Lauren Fritz's two boys have a form of muscular dystrophy called Duchenne Muscular Dystrophy and there's no known cure.
Ten-year-old Jake and seven-year-old Ryan were diagnosed almost six years ago.
"It can be genetic but it can pop up in any generation and it just popped up in our generation so we don't have any family history," said Lauren.
"It's hard to get upstairs a lot of the time and I can't really get off the ground if I'm sitting down," said Jake, a fifth grader at Lower Pottsgrove Elementary School.
"There is no cure. The progression is 100 percent fatal," explained Lauren.
It is said to be the leading genetic killer of children, affecting one in 3,500 male births.

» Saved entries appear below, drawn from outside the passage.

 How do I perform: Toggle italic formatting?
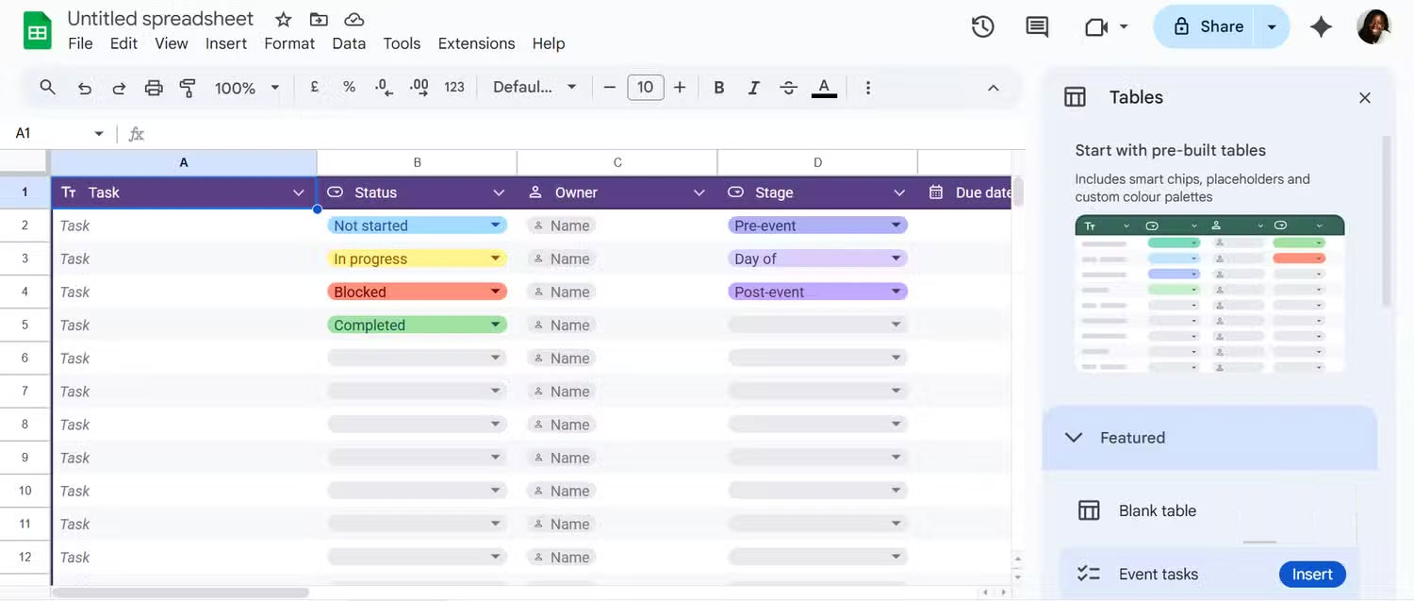click(753, 87)
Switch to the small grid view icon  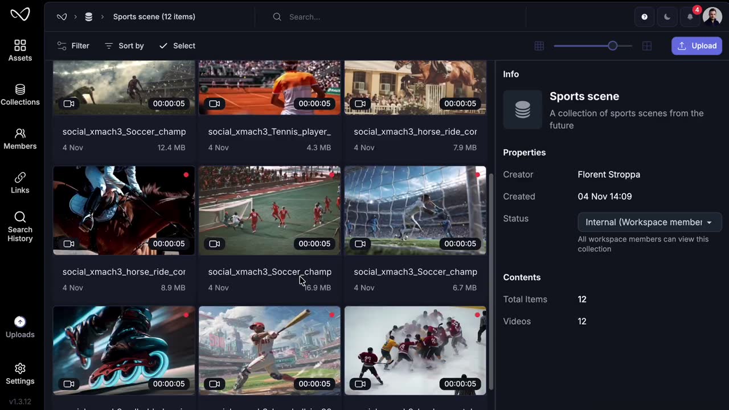click(x=539, y=46)
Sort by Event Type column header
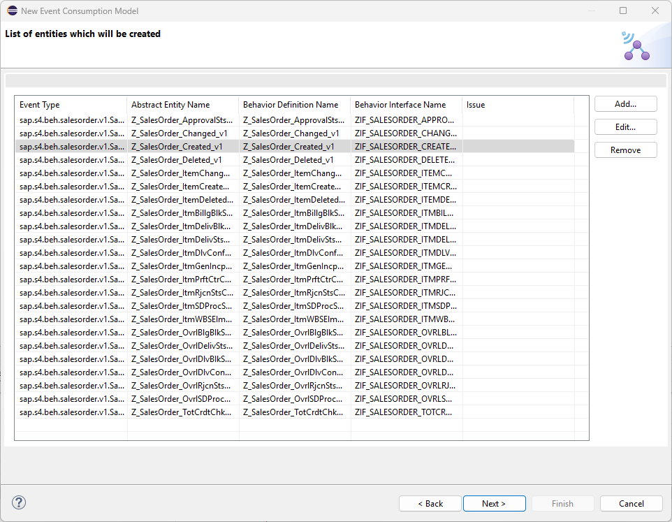 tap(71, 105)
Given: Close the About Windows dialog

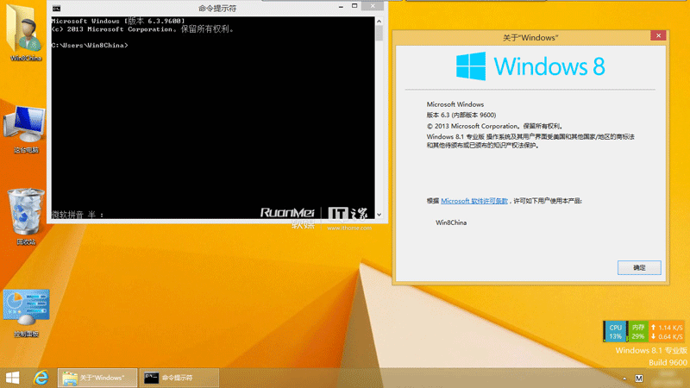Looking at the screenshot, I should pos(657,37).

"The reality of this disease is by age 10 to 12 the muscle degenerates to the point where you need a wheelchair. In your teens you lose your ability to move your arms. You need help with all activities of daily living, basically you become a quadriplegic," Lauren said.
They've already had to make changes around their Upper Pottsgrove Township house including building a ramp leading into the house, getting a power scooter and wheelchair, along with a wheelchair-accessible van, and they are planning to make modifications to the bathroom.
Lauren said, "They take steroids which can prolong strength for a little while but the reality is there is no treatment to stop the progression of this disease and there is nothing that is approved right now that will keep them from dying."
But the Fritz family, and others out there, do have some hope.
"We know of a medicine that has been studied that could drastically change the outcome of this disease. It's called eteplirsen," said Lauren.
Supporters are pushing to have the FDA fast-track the drug's approval. More than 100,00 people have already signed a White House petition.
"The medicine so far has proven to halt the progression of the disease, it's proven to even regain a little bit of function in some kids and there have been absolutely no side effects," Lauren explained. "If that's approved in a short period of time they may not have to die from this disease."
"Life would be just easier," said Jake. "I hope we can get it."